Project memory is the memory Claude builds up on its own after you've had a few chats. You don't write it. It writes itself, from whatever you've been talking about. Which is handy.. and also exactly why you need to check it.
Every week I read through what it's captured and make sure it's accurate. And I'm glad I do.
On the bodybuilding project, the memory had quietly decided I was building for a UK audience, on the grounds that I'm based in the UK. But I'm actually aiming at both the UK and the US. Left alone, every bit of strategic advice it gave me would have leaned towards the wrong market. It could have sent me down a properly wrong path without me ever realising why.
Fortunately, you can fix it. There's an edit button. I corrected the entry, and the AI was working from the truth again.
That weekly review takes a couple of minutes. It's the cheapest insurance you'll buy against confidently wrong answers.
A project's real job is simple. What's inside it is what the AI knows. Nothing else gets a vote.
How I actually run a project, start to finish
Pulling it together, here's the whole workflow in order. This is the version I'd hand a friend who'd never opened a project before.
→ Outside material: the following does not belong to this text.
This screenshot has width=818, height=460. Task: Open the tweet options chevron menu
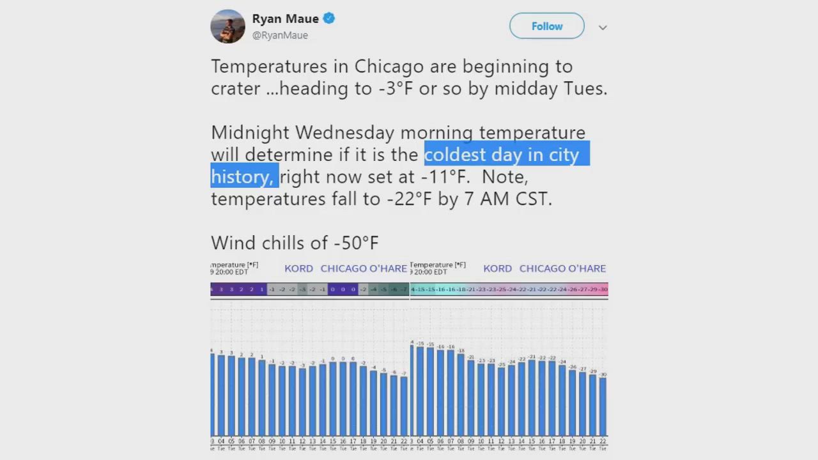point(602,27)
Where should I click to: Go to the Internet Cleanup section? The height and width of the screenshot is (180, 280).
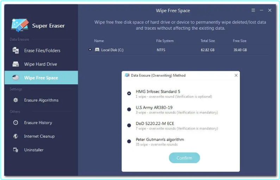tap(39, 136)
The Claude projects workflow
- Step 01
Make one project per thing
Don't run your whole life through a single project. One project per real thing you're working on: a blog, an app, a business. Keeping them separate is what keeps the context clean in the first place.
- Step 02
Load only what won't change into Files
Codebase, brand docs, your stack, the settled stuff you'd hate to re-explain in every chat. If it changes constantly, leave it out. Files is your reference shelf, not a dumping ground.
- Step 03
Leave Instructions empty and steer in the chat
Unless you've got fixed rules you repeat endlessly, skip the standing brief. Tell the AI what you want inside each chat instead. You stay flexible, and you're never fighting an old instruction you forgot you wrote.
- Step 04
One chat per idea, then rename it
New idea, new chat. Then rename the chat to the idea. Future you will want to reopen that thread, and a clear name is the difference between finding it in seconds and never finding it again.
- Step 05
Review project memory every week and edit
Read what Claude has captured about you and the project. If it's drawn a wrong conclusion, hit edit and fix it. Two minutes a week buys you answers built on facts instead of guesses.
That's really all there is to it. You don't need it set up perfectly on day one. Make the project, drop in the few files that matter, and start a chat. The rest you'll pick up automatically, the same way I did. And once your context is clean, you'll notice the answers sharpen up almost straight away.. which, when the whole game is getting real leverage out of this stuff, is rather the point.